In 1734, as if from a film noir classic, Richard Cantillon was murdered by a disgruntled former employee and his home was set ablaze. His seminal work, Essai sur la Nature du Commerce en General survived the fire and was published in 1755. His work ignited not just Adam Smith’s writings, but intellectual giants of the following centuries from Jean-Baptiste Say to Friedrich Hayek.
Cantillion’s contribution to monetary policy is just as important today. In Essai, Cantillon provided an advanced version of John Locke's quantity theory of money, focusing on relative inflation and the velocity of money. Namely, when you print money, it causes more pounds to chase fewer goods, pushing up the average cost resulting in inflation. His theory has been dubbed ‘The Cantillion effect’, and is a lesson to us all on the effects of inflation ‘financing the financiers’.

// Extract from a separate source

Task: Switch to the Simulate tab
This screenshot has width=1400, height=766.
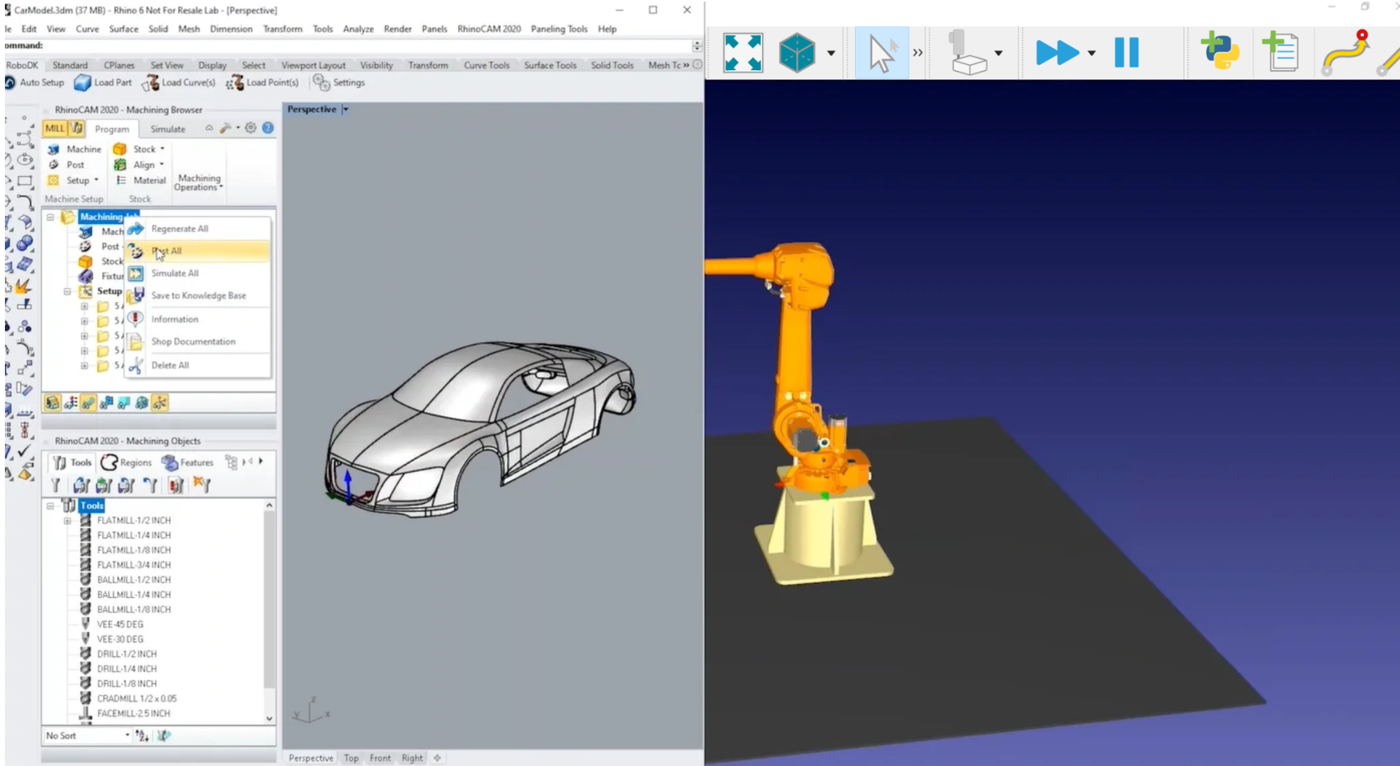Action: coord(167,129)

Printing press enthusiasts often speak of the virtues of spending as a way to help those at the very bottom of society. From lavish government programmes for the purposes of ‘job creation’ to recklessly inefficient welfare spending, well-intentioned policy in theory often leads to not so well policy in practice. These outcomes can even be contrary to the intended effects of alleviating the status of the poor. Examples are plentiful: rent control, tariffs, planning restrictions, minimum wage laws and zero hour contracts that all hurt the poor under the pretence of helping them.
Monetarists such as Noble Prize-winning economist Milton Friedman have long argued about the importance of curbing inflation but more generally, government inflation has greater ‘unseen’ effects which are ignored.

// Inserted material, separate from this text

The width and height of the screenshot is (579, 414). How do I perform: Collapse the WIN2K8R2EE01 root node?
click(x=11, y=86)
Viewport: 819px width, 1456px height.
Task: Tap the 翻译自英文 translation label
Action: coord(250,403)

While Friedman argued that money is ‘neutral’ (meaning an increase in money supply won’t actually change the amount of resources in the economy in the long run), in the short run, inflation as a policy tool has far-reaching socioeconomic effects. It favours time-responsive actors such as investors rather than wage earners who will feel the effects of the increased money supply in the end. It would impose "forced savings" and lower real incomes on those whose income was not changed due to monetary inflation, possibly leading to unemployment.
Cantillion wrote:
“The river, which runs and winds about in its bed, will not flow with double the speed when the amount of water is doubled.”

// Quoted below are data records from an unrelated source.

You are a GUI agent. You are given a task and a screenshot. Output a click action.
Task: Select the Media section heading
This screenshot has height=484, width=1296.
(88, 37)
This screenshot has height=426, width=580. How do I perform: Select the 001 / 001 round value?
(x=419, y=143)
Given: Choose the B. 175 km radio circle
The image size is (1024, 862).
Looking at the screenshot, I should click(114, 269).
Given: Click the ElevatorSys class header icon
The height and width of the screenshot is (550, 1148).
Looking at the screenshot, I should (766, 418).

Inflation is not simply an average rise in prices. Prices do not rise proportionally or simultaneously. This results in arbitrary benefit to some who have not created any economic value and detriment to others who have not destroyed anything of economic value by destroying savings for example. This is the Cantillion effect.
In response to the change in relative prices, more resources are allocated to long-term capital goods such as shares since they are spent by the most time-sensitive actors such as investors e.g. by buying stocks and profiting when prices are low. The sudden increased demand for stocks in the financial market bids up asset prices, this may even happen before the rise in the money supply is taken into account.
This results in deadweight loss (due to market distortions, rather than say, real price signals) due to new investments that may not be as well suited to the economy. This may result in large losses and possible bankruptcies by the owners of these capital goods. To the extent that these adjustments are widespread, they pose a threat to capital markets and the banking system.
The result of the adjustment to the increase in supply may quickly result in this river turning swiftly to one of mud. Why does this effect matter? This regressive tax is often attempted to be overcome with further progressive taxation and this phenomenon has been largely ignored by groups and political parties on the Left.
Cantillion’s work has very real implications, the Cantillion effect of inflation is one of many of his myriad of theoretical contributions. Ranging from basic methodology to complex macroeconomic models that include the circular-flow model and the price-specie flow mechanism. Cantillion is, unfortunately, one of the more underrated economists of our time. He deserves to be put in classroom economic history textbooks, just like Smith, Ricardo and Mill.
It is not just students who are naive, politicians are often blind to the true consequences of their magic money tree promises. Ironically it is those that aim to help the common man who advocate for disastrous spending policies that hurt us all. Politically this may seem like a monetary sleight of hand, ensuring the flexibility of the labour market and gaining voters, but in practice, inflation is a regressive tax, often under the pretence of egalitarian stability which exacerbates the inequalities it attempts to mitigate.